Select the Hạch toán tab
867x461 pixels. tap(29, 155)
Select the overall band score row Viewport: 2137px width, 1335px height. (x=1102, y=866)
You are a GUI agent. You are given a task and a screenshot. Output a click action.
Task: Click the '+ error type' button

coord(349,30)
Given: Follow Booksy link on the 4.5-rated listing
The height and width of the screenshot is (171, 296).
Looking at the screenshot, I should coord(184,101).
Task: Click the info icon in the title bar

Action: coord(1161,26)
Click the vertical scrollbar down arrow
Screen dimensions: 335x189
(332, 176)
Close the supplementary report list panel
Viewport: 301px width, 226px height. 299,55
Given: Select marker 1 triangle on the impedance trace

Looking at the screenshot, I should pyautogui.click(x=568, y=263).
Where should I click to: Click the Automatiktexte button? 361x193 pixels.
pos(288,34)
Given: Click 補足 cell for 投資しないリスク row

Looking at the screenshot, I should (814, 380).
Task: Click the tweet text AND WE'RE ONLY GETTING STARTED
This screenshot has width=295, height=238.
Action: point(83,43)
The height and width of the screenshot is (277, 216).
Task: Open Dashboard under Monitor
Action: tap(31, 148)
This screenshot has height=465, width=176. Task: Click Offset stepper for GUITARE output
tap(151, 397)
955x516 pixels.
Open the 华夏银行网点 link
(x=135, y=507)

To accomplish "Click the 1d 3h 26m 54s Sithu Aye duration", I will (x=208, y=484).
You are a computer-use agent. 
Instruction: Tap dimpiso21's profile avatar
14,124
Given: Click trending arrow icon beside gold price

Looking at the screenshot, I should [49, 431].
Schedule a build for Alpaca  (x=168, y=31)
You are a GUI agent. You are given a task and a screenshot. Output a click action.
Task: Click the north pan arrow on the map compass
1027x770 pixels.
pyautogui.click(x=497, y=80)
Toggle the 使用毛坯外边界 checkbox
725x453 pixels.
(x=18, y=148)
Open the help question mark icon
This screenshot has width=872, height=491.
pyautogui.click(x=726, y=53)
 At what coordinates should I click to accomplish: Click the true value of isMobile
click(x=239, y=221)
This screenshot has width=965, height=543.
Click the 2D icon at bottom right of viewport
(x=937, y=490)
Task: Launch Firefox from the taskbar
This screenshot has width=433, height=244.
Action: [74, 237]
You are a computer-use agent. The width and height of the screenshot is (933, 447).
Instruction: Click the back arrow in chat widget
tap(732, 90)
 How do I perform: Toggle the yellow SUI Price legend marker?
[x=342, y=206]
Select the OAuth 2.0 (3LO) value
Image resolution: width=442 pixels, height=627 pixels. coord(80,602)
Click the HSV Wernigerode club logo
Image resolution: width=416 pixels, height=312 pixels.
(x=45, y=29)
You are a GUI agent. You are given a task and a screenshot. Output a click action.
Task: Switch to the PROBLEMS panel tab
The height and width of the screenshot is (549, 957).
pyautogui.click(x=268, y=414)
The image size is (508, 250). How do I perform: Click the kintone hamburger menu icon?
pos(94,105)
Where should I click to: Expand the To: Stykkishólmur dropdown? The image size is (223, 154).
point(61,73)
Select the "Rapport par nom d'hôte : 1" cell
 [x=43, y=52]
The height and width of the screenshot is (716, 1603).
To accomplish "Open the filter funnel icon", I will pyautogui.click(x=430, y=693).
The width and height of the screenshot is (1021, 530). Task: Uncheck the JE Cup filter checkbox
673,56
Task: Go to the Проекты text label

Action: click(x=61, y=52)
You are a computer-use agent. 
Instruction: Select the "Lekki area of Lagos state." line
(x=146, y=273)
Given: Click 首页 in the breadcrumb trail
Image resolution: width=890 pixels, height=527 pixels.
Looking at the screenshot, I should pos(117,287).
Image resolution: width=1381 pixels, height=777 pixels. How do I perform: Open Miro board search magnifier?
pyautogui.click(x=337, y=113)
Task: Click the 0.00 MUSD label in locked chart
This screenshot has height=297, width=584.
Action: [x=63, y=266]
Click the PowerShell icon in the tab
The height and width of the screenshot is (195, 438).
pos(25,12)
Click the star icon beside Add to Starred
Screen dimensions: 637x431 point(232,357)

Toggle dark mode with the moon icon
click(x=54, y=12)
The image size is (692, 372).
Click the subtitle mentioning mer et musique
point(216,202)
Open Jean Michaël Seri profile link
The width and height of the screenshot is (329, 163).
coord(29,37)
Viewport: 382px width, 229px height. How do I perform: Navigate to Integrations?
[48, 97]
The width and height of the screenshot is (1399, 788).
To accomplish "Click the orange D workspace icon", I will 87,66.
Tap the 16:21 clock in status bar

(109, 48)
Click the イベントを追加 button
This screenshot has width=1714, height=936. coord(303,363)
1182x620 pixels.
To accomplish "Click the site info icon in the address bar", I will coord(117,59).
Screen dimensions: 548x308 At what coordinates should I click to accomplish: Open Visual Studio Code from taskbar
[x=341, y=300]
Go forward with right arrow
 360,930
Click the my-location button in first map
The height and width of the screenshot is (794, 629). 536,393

Stated goal: Reproduce all of the items above, substituting "control" for every occurrence of "button" and leaving everything else unchanged.

Expected output:
Select the Hạch toán tab
867x461 pixels. tap(29, 155)
Select the overall band score row Viewport: 2137px width, 1335px height. (x=1102, y=866)
You are a GUI agent. You are given a task and a screenshot. Output a click action.
Task: Click the '+ error type' control

coord(349,30)
Given: Follow Booksy link on the 4.5-rated listing
The height and width of the screenshot is (171, 296).
Looking at the screenshot, I should coord(184,101).
Task: Click the info icon in the title bar

Action: coord(1161,26)
Click the vertical scrollbar down arrow
Screen dimensions: 335x189
(332, 176)
Close the supplementary report list panel
Viewport: 301px width, 226px height. 299,55
Given: Select marker 1 triangle on the impedance trace

Looking at the screenshot, I should pyautogui.click(x=568, y=263).
Where should I click to: Click the Automatiktexte control? 361x193 pixels.
pos(288,34)
Given: Click 補足 cell for 投資しないリスク row

Looking at the screenshot, I should (814, 380).
Task: Click the tweet text AND WE'RE ONLY GETTING STARTED
This screenshot has width=295, height=238.
Action: point(83,43)
The height and width of the screenshot is (277, 216).
Task: Open Dashboard under Monitor
Action: tap(31, 148)
This screenshot has height=465, width=176. Task: Click Offset stepper for GUITARE output
tap(151, 397)
955x516 pixels.
Open the 华夏银行网点 link
(x=135, y=507)

To accomplish "Click the 1d 3h 26m 54s Sithu Aye duration", I will (x=208, y=484).
You are a computer-use agent. 
Instruction: Tap dimpiso21's profile avatar
14,124
Given: Click trending arrow icon beside gold price

Looking at the screenshot, I should [49, 431].
Schedule a build for Alpaca  (x=168, y=31)
You are a GUI agent. You are given a task and a screenshot. Output a click action.
Task: Click the north pan arrow on the map compass
1027x770 pixels.
pyautogui.click(x=497, y=80)
Toggle the 使用毛坯外边界 checkbox
725x453 pixels.
(x=18, y=148)
Open the help question mark icon
This screenshot has width=872, height=491.
pyautogui.click(x=726, y=53)
 At what coordinates should I click to accomplish: Click the true value of isMobile
click(x=239, y=221)
This screenshot has width=965, height=543.
Click the 2D icon at bottom right of viewport
(x=937, y=490)
Task: Launch Firefox from the taskbar
This screenshot has width=433, height=244.
Action: [74, 237]
You are a computer-use agent. The width and height of the screenshot is (933, 447).
Instruction: Click the back arrow in chat widget
tap(732, 90)
 How do I perform: Toggle the yellow SUI Price legend marker?
[x=342, y=206]
Select the OAuth 2.0 (3LO) value
Image resolution: width=442 pixels, height=627 pixels. coord(80,602)
Click the HSV Wernigerode club logo
Image resolution: width=416 pixels, height=312 pixels.
(x=45, y=29)
You are a GUI agent. You are given a task and a screenshot. Output a click action.
Task: Switch to the PROBLEMS panel tab
The height and width of the screenshot is (549, 957).
pyautogui.click(x=268, y=414)
The image size is (508, 250). How do I perform: Click the kintone hamburger menu icon?
pos(94,105)
Where should I click to: Expand the To: Stykkishólmur dropdown? The image size is (223, 154).
point(61,73)
Select the "Rapport par nom d'hôte : 1" cell
 [x=43, y=52]
The height and width of the screenshot is (716, 1603).
To accomplish "Open the filter funnel icon", I will pyautogui.click(x=430, y=693).
The width and height of the screenshot is (1021, 530). Task: Uncheck the JE Cup filter checkbox
673,56
Task: Go to the Проекты text label

Action: click(x=61, y=52)
You are a computer-use agent. 
Instruction: Select the "Lekki area of Lagos state." line
(x=146, y=273)
Given: Click 首页 in the breadcrumb trail
Image resolution: width=890 pixels, height=527 pixels.
Looking at the screenshot, I should pos(117,287).
Image resolution: width=1381 pixels, height=777 pixels. How do I perform: Open Miro board search magnifier?
pyautogui.click(x=337, y=113)
Task: Click the 0.00 MUSD label in locked chart
This screenshot has height=297, width=584.
Action: [x=63, y=266]
Click the PowerShell icon in the tab
The height and width of the screenshot is (195, 438).
pos(25,12)
Click the star icon beside Add to Starred
Screen dimensions: 637x431 point(232,357)

Toggle dark mode with the moon icon
click(x=54, y=12)
The image size is (692, 372).
Click the subtitle mentioning mer et musique
point(216,202)
Open Jean Michaël Seri profile link
The width and height of the screenshot is (329, 163).
coord(29,37)
Viewport: 382px width, 229px height. How do I perform: Navigate to Integrations?
[48, 97]
The width and height of the screenshot is (1399, 788).
To accomplish "Click the orange D workspace icon", I will 87,66.
Tap the 16:21 clock in status bar

(109, 48)
Click the イベントを追加 control
This screenshot has width=1714, height=936. coord(303,363)
1182x620 pixels.
To accomplish "Click the site info icon in the address bar", I will coord(117,59).
Screen dimensions: 548x308 At what coordinates should I click to accomplish: Open Visual Studio Code from taskbar
[x=341, y=300]
Go forward with right arrow
 360,930
Click the my-location control in first map
The height and width of the screenshot is (794, 629). 536,393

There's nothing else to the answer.